The Blue Dragon **** TNT
Though billed as a sequel to his epic The Dragons’ Trilogy, this smaller scale, more intimate work from Quebecois auteur Robert Lepage’s stands, very satisfyingly, alone.
Two decades on, the character of Canadian artist Pierre Lamontagne (played by Lepage) is fifty years old, no longer producing art himself, but running a gallery in Shanghai and in a relationship with a younger Chinese conceptual artist whom he is also promoting.
His home is under threat from property developers and his old flame (co-writer Marie Michaud’s advertising executive Claire, who’s far too fond of the bottle) is passing through on her way, she hopes, to adopt a Chinese baby.
From a seemingly simple scenario, Lepage conjures layers of ambiguity and meaning, the still silences as eloquent as words, and the imagery, as always with this inspired director, touched with magic. The swirling sleeves of an Oriental dancer scatter flurries of digitized snow.

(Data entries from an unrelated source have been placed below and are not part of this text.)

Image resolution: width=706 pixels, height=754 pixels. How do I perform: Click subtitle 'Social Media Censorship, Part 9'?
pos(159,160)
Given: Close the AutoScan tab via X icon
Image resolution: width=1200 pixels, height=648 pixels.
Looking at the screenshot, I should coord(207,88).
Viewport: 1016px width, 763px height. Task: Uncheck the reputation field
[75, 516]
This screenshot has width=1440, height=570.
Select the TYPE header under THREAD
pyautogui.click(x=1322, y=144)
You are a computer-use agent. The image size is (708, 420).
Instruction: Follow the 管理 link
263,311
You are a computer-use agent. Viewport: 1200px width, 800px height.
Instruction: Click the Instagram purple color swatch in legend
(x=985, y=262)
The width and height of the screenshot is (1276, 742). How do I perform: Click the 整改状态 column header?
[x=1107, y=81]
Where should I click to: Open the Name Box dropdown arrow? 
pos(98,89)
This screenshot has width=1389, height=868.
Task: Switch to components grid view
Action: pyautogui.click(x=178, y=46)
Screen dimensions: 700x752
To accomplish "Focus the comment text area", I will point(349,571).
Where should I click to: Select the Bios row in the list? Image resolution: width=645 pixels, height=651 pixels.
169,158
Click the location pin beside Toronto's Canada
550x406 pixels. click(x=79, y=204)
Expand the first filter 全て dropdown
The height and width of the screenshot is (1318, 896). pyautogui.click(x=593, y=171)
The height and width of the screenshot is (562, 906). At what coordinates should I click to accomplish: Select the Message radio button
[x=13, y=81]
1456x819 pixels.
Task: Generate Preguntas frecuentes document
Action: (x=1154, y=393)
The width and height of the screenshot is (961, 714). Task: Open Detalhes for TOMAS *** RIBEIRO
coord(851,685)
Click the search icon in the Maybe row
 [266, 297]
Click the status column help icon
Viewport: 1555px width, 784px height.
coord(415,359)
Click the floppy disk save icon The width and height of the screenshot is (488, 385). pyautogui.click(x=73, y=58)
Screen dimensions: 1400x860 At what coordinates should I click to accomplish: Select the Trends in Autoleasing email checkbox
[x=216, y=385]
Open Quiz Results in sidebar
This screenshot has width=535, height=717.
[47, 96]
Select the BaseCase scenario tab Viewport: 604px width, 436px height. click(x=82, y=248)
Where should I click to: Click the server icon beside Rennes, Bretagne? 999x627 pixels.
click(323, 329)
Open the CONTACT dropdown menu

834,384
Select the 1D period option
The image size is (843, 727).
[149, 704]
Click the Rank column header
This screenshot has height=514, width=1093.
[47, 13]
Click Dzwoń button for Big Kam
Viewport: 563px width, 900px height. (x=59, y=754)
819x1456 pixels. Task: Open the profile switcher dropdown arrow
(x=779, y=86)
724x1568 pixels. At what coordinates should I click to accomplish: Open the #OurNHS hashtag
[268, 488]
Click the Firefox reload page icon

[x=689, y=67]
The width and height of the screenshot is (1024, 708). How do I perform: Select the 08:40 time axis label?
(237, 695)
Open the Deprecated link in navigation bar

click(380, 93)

With cinematic fluency, projections and sliding screens transform Pierre’s two storey apartment into an airport, a train station, or the streets of the city where a sightseeing bicycle ride is echoed by his memory of a first date with Tai Wei Foo’s Xiao Ling. But this three-hander (performed in English, French and Mandarin with surtitles) is not only a visual feast.
It suggests the compromises, the resignation and the despair of getting older, the changing nature of the East as it succumbs, in part, to the influence of the West, the clash of cultures, of the old and the new, in a gently beguiling piece which, teasingly, offers no finite solutions.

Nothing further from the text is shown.